Ya es un lugar común decir que Colombia es uno de los países más desiguales del mundo. Consuetudinariamente nuestros editorialistas traen a cuento los índices de desigualdad que muestran la brecha, el abismo dirán algunos, que separa a los ricos de los pobres. En la década anterior, la desigualdad aumentó en toda la región. En los países latinoamericanos, casi sin excepción, los de arriba vieron crecer sus ingresos mientras los de abajo percibieron un estancamiento (o una caída) en los suyos. En esta década, la desigualdad ha disminuido en muchos países, en Brasil, en Chile, en México, entre otros, pero ha seguido creciendo en Colombia. Antes al menos podíamos decir que el mal era generalizado; ahora, tristemente, parece ser exclusivo.
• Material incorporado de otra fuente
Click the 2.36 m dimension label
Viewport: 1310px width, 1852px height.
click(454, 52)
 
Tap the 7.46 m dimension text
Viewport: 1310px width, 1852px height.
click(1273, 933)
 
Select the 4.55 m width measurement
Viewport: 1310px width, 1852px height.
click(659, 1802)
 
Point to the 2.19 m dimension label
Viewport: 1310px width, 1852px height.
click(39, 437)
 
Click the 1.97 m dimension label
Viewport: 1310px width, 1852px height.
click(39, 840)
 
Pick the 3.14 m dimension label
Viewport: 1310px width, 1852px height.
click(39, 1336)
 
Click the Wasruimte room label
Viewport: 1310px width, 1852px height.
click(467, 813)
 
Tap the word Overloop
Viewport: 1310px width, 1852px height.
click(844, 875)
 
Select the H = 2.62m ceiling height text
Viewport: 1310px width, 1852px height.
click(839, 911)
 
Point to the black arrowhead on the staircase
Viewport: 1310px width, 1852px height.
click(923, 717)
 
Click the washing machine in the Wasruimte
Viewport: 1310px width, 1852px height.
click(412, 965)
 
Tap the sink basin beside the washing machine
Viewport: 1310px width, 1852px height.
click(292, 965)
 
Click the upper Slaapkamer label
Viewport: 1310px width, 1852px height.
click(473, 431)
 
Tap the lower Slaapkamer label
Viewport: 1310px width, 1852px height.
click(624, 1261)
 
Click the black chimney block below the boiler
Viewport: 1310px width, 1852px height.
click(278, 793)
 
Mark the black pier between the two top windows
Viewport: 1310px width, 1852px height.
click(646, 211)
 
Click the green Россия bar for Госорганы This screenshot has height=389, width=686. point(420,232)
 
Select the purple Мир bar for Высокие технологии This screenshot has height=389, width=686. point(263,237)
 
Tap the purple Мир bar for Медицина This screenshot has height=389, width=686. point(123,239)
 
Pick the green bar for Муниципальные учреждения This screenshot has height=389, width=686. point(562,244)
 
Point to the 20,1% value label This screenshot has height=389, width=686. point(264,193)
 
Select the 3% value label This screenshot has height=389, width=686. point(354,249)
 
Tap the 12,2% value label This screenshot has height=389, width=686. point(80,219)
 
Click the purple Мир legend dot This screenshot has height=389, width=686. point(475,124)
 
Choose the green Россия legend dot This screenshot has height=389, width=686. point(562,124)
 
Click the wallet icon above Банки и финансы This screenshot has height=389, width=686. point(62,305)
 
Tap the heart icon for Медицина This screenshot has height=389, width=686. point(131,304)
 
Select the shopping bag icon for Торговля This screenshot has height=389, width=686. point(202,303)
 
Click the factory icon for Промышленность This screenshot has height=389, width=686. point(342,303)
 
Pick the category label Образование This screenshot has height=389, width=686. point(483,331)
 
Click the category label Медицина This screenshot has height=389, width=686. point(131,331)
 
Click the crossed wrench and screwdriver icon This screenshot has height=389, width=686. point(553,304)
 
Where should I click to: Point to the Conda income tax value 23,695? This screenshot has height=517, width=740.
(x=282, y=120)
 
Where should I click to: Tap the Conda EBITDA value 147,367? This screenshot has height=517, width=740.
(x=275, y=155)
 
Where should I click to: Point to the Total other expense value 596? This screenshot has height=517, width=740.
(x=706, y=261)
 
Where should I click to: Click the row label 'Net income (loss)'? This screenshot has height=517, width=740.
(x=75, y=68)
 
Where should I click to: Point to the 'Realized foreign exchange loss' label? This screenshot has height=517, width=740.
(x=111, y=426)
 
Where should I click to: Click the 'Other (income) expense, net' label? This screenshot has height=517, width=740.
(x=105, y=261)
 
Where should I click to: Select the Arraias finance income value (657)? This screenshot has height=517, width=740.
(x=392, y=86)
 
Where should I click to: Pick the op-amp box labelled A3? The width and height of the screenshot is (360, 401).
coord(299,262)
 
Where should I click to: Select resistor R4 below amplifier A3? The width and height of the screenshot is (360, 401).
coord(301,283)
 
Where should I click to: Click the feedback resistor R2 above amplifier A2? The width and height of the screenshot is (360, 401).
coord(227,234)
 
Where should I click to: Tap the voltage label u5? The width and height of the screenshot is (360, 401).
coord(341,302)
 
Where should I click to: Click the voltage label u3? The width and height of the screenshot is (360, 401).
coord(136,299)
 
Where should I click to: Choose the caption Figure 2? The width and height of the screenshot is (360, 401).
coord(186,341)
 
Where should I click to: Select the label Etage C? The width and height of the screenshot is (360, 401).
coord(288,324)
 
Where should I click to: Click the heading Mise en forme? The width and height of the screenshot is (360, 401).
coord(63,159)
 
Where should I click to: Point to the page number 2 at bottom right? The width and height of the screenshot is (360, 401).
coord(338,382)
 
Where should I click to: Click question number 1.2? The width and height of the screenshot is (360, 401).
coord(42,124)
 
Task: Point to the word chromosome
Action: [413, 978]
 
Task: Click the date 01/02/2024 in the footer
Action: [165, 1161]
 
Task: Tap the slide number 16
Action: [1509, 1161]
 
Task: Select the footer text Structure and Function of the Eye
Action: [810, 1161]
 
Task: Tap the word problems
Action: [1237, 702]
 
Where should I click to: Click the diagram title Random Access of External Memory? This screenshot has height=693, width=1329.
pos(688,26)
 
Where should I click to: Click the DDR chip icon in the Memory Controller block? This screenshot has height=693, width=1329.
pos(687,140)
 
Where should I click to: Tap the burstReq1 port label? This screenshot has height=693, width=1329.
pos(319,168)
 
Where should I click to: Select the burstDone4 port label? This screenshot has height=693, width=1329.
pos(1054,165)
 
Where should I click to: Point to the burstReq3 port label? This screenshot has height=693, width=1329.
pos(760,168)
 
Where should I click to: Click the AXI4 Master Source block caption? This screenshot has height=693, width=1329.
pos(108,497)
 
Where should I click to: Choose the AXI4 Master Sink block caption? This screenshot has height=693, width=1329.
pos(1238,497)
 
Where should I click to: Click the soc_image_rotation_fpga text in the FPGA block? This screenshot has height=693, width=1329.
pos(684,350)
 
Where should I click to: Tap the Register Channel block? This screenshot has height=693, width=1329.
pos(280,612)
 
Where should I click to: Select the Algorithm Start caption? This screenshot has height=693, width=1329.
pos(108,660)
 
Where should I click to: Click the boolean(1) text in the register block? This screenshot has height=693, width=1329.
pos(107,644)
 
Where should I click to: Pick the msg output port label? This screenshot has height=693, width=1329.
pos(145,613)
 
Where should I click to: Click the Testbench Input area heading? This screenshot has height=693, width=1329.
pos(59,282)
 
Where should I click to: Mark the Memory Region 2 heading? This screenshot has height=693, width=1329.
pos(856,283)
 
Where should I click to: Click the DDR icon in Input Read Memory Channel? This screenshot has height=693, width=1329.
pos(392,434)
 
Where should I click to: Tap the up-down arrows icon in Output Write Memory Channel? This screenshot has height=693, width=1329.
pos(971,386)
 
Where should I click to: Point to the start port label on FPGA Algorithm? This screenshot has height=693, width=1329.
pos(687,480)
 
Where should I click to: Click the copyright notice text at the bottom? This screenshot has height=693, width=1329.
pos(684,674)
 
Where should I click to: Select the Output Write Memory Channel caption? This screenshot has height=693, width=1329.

¿Qué explica el crecimiento de la desigualdad? Varios analistas nacionales, imbuidos en la jerga económica del momento, han tratado de liquidar la cuestión con una frase sonora. “El crecimiento de la economía colombiana –dicen– es pro-rico, no pro-pobre”. Pero esta frase, esta explicación encapsulada, explica muy poco, simplemente cambia un interrogante por otro. ¿Por qué –tendríamos que preguntar ahora– el crecimiento en Colombia beneficia más a los ricos que a los pobres?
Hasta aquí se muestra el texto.